◆ What you need to do
Return, word for word, every line starting at the line with "Where should I" and ending at the final line of the entries; skip the pictures.
--*--
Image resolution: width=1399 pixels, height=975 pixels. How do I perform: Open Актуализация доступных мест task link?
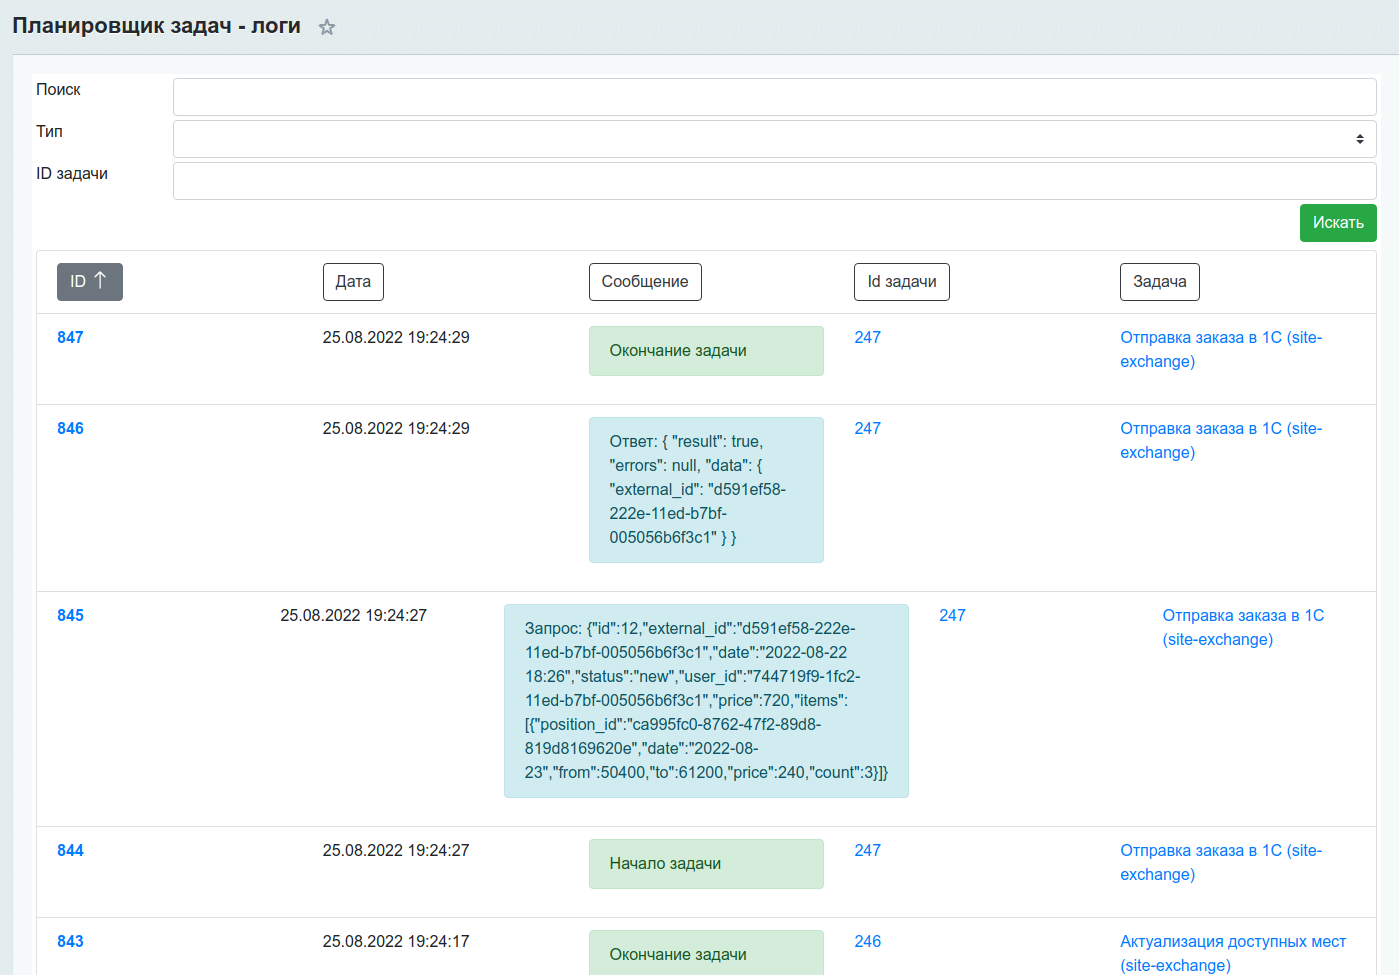1232,953
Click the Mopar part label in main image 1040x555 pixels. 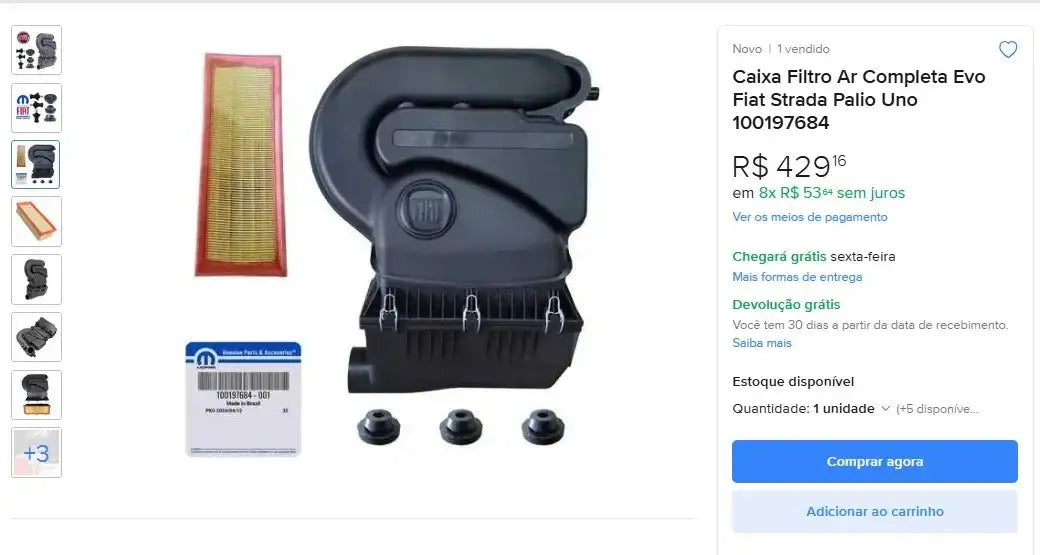click(243, 399)
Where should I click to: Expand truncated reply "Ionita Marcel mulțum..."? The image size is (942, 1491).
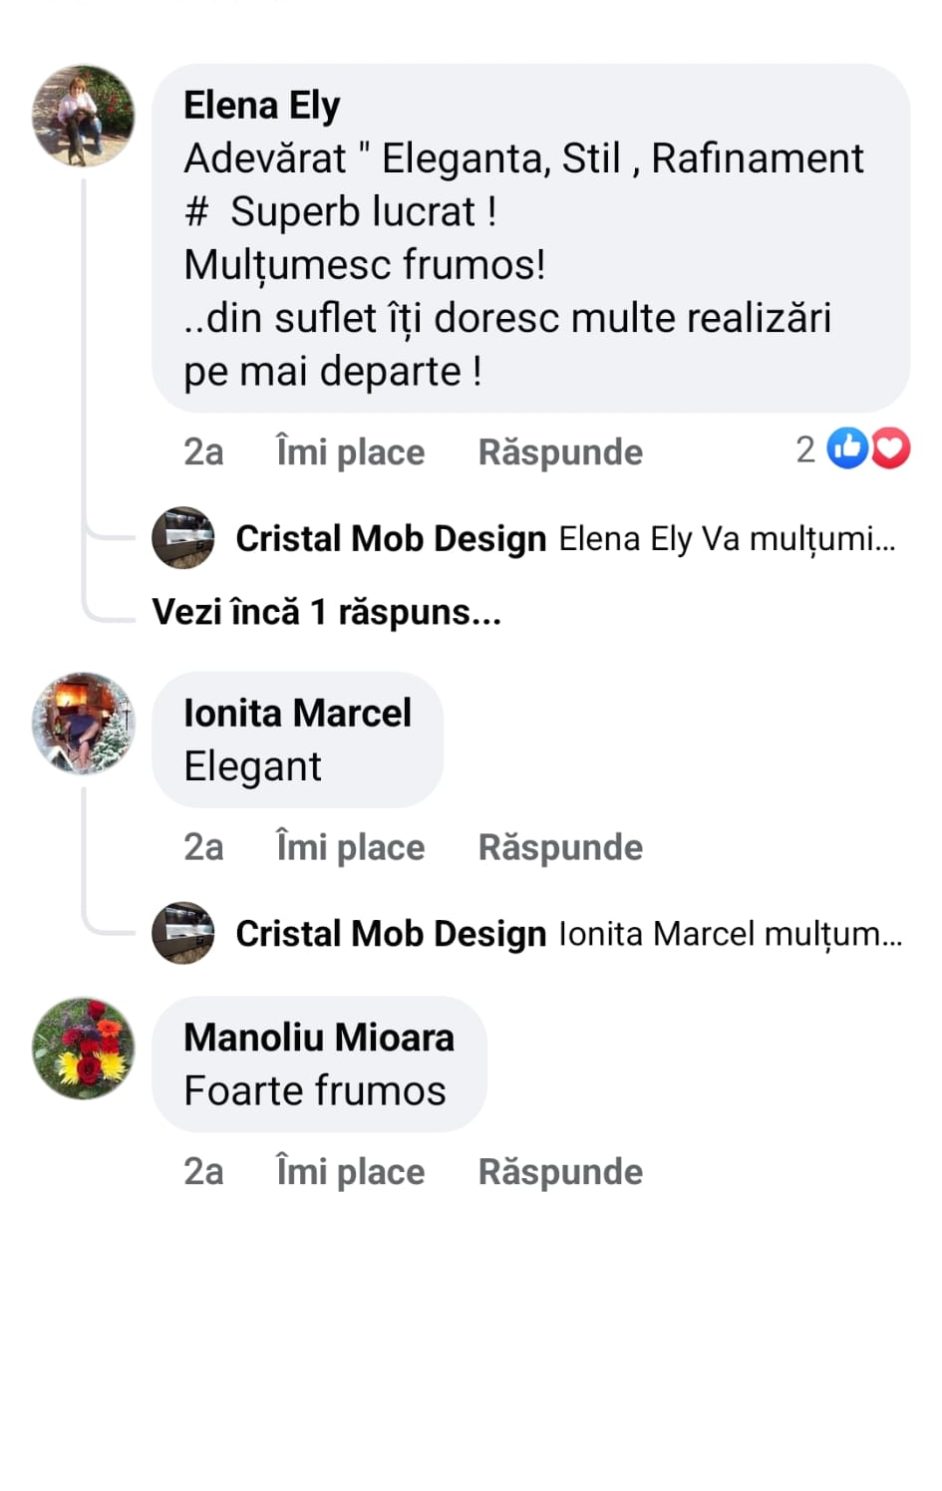[730, 934]
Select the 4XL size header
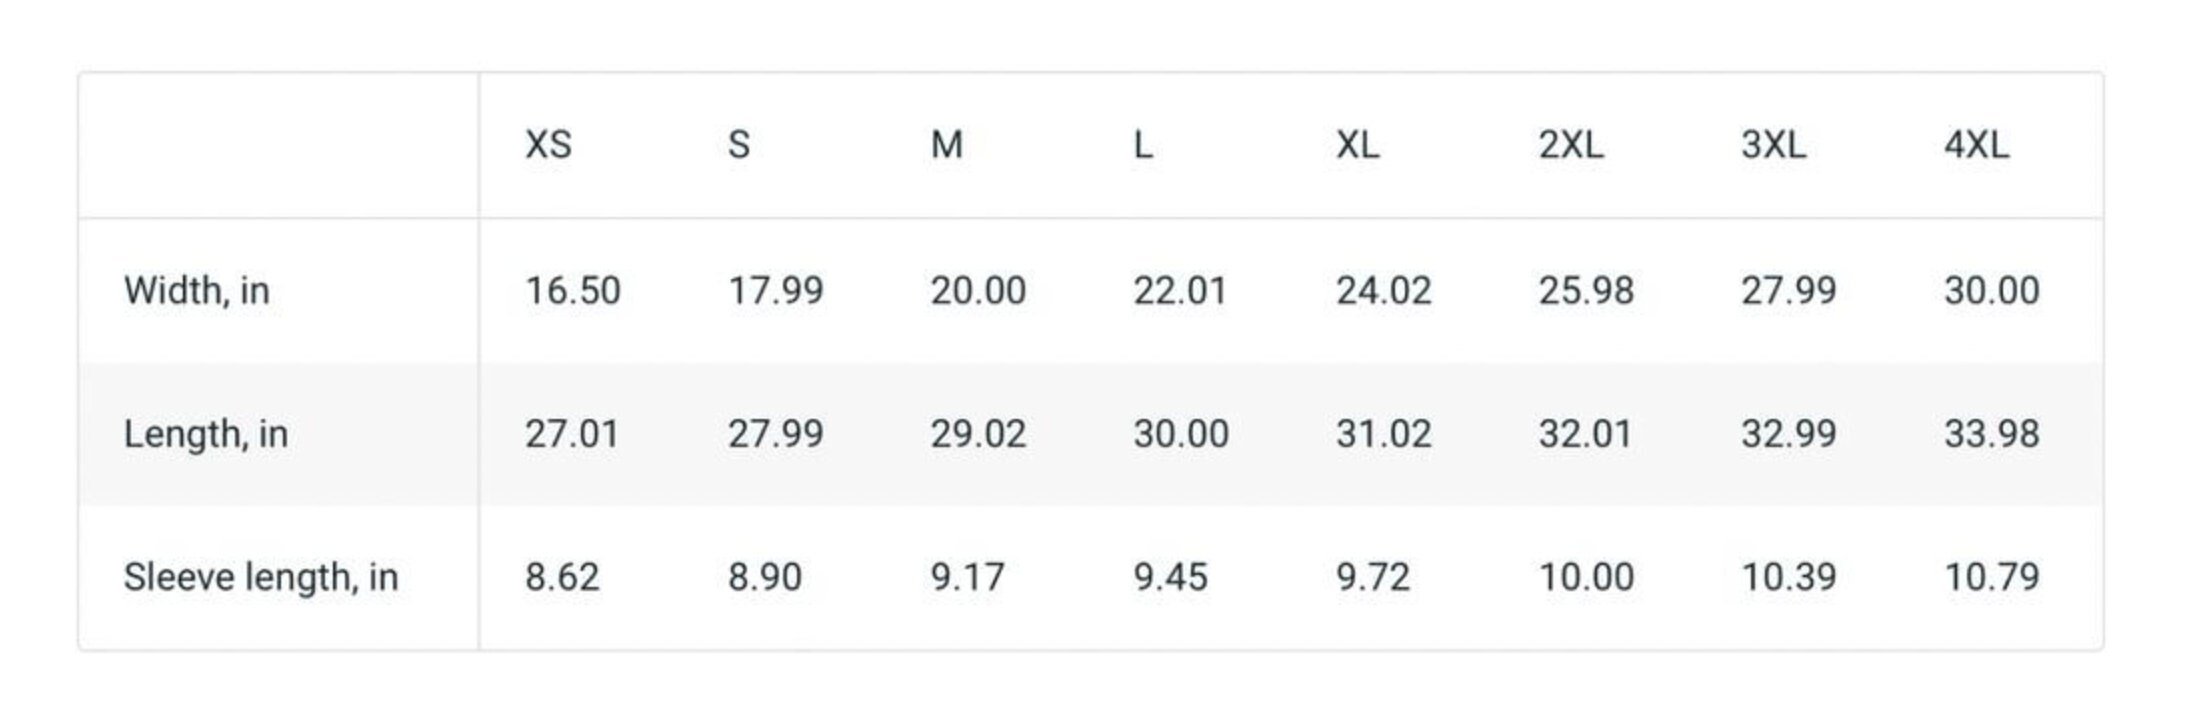 point(1975,145)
--*--
◆ Written reply
Where should I click to: Expand truncated reply "Ionita Marcel mulțum..."? The image size is (942, 1491).
[730, 934]
Select the 4XL size header
 point(1975,145)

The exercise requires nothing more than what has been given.